Ethylglucuronid in Blutproben mit 32 und 39 Promille Ethanol

Schmitt, Goll, Ganßmann und Aderjan vom Institut für Rechtsmedizin und Verkehrsmedizin der Universität Heidelberg schildern anhand eines Einzelfalles den Versuch, in einer mit Ethanol und iso-Propanol kontaminierten Blutprobe den Gehalt am Ethylglucuronid (EtG) zu bestimmen, um von daher auf die maximale BAK schließen zu können. Zuvor war bei Trinkversuchen, der Untersuchung von Blutproben Alkoholvergifteter und Alkoholikern im Entzug festgestellt worden, dass, wenn die BAK zuvor über 1,6 ‰ gelegen hatte, stets eine EtG-Konzentration über 5 mg/L oder höher im Serum zu finden war. Allerdings lässt eine EtG-Konzentration von 5 mg/L lediglich den Schluss zu, dass irgendwann vor der Blutentnahme die BAK einmal über 1,6 ‰ gelegen haben muss. Eine nähere zeitliche Eingrenzung oder gar Rückrechnung ist nicht möglich. EtG eignet sich im Einzelfall auch zur Überprüfung einer Nachtrunkbehauptung, weil sein Konzentrationsmaximum dem des Ethanol mit einer Verzögerung von etwa 2 bis 3 Stunden folgt.


 

Ethanolverluste durch Flambieren hochprozentiger alkoholischer Getränke

Verhoff, Erdmann, Riße und Weiler vom Institut für Rechtsmedizin der Universität Gießen haben anhand von Versuchsreihen mit den Getränken "Sambuca" und "Friesengeist" festgestellt, dass der Verlust an Ethanol durch Flambieren maßgeblich von der Form des verwendeten Glases (Oberfläche des Flüssigkeitsspiegels) abhängt und weniger von der Getränkeart. Der Ethanolverlust kann sich nach 2 Minuten auf bis zu 18 % belaufen.


 

Pilotprojekt Alkoholprävention bei Fahrschülern und Fahranfängern (PAFF)

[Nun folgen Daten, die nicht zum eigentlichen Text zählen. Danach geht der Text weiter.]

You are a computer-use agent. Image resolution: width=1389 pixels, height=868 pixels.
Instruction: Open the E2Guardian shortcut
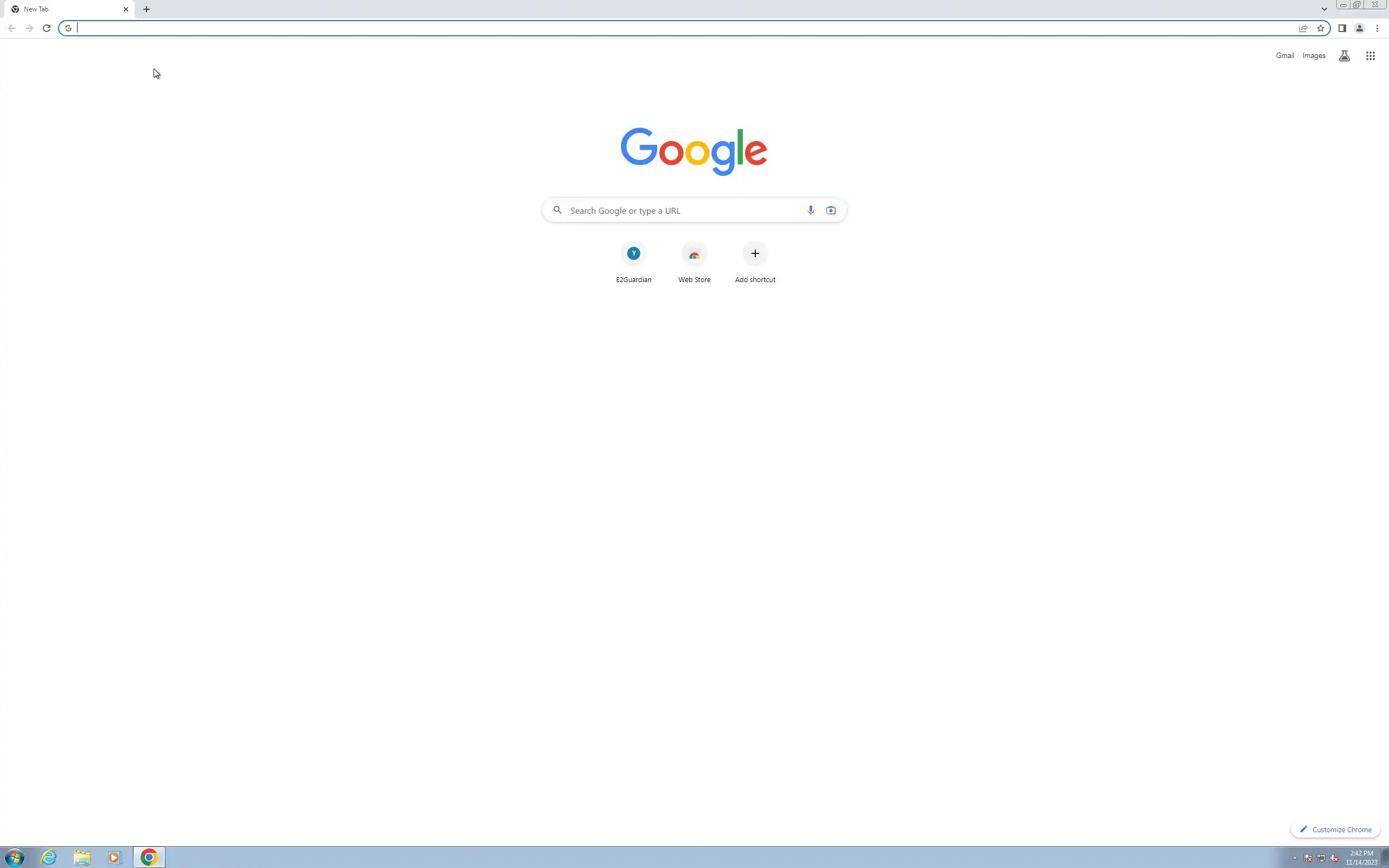tap(633, 262)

Poppelreuter, DeVol und Salk berichten über die wesentlichen Ergebnisse einer Studie, in der eine alternative Form der Verkehrssicherheitsarbeit im Problembereich Alkohol im Straßenverkehr bei Fahrschülern und Fahranfängern ausprobiert wurde. Dazu wurden im Rahmen der Fahrschulausbildung verhaltensorientierte und erfahrungsbasierte Trinkversuche mit anschließenden Rekapitulationsgesprächen durchgeführt, um die Fahrschüler für die Problematik zu sensibilisieren. Sodann wurde das Verhalten dieser speziell ausgebildeten Fahrschüler mit dem der traditionell geschulten Fahrschüler verglichen.


 

Dokumentation "Drogen 2000 - Konsum, Todesfälle, Sicherstellungen

Die umfangreiche Dokumentation fasst die Erkenntnisse des Rauschgiftjahresberichts des Bundeskriminalamts für das Jahr 2000, des Sucht- und Drogenberichts 2000 der Drogenbeauftragten der Bundesregierung Marion Caspers-Merk und des Jahresberichts 2000 der Europäischen Beobachtungsstelle für Drogen und Drogensucht in der Europäischen Union (EBDD) zusammen.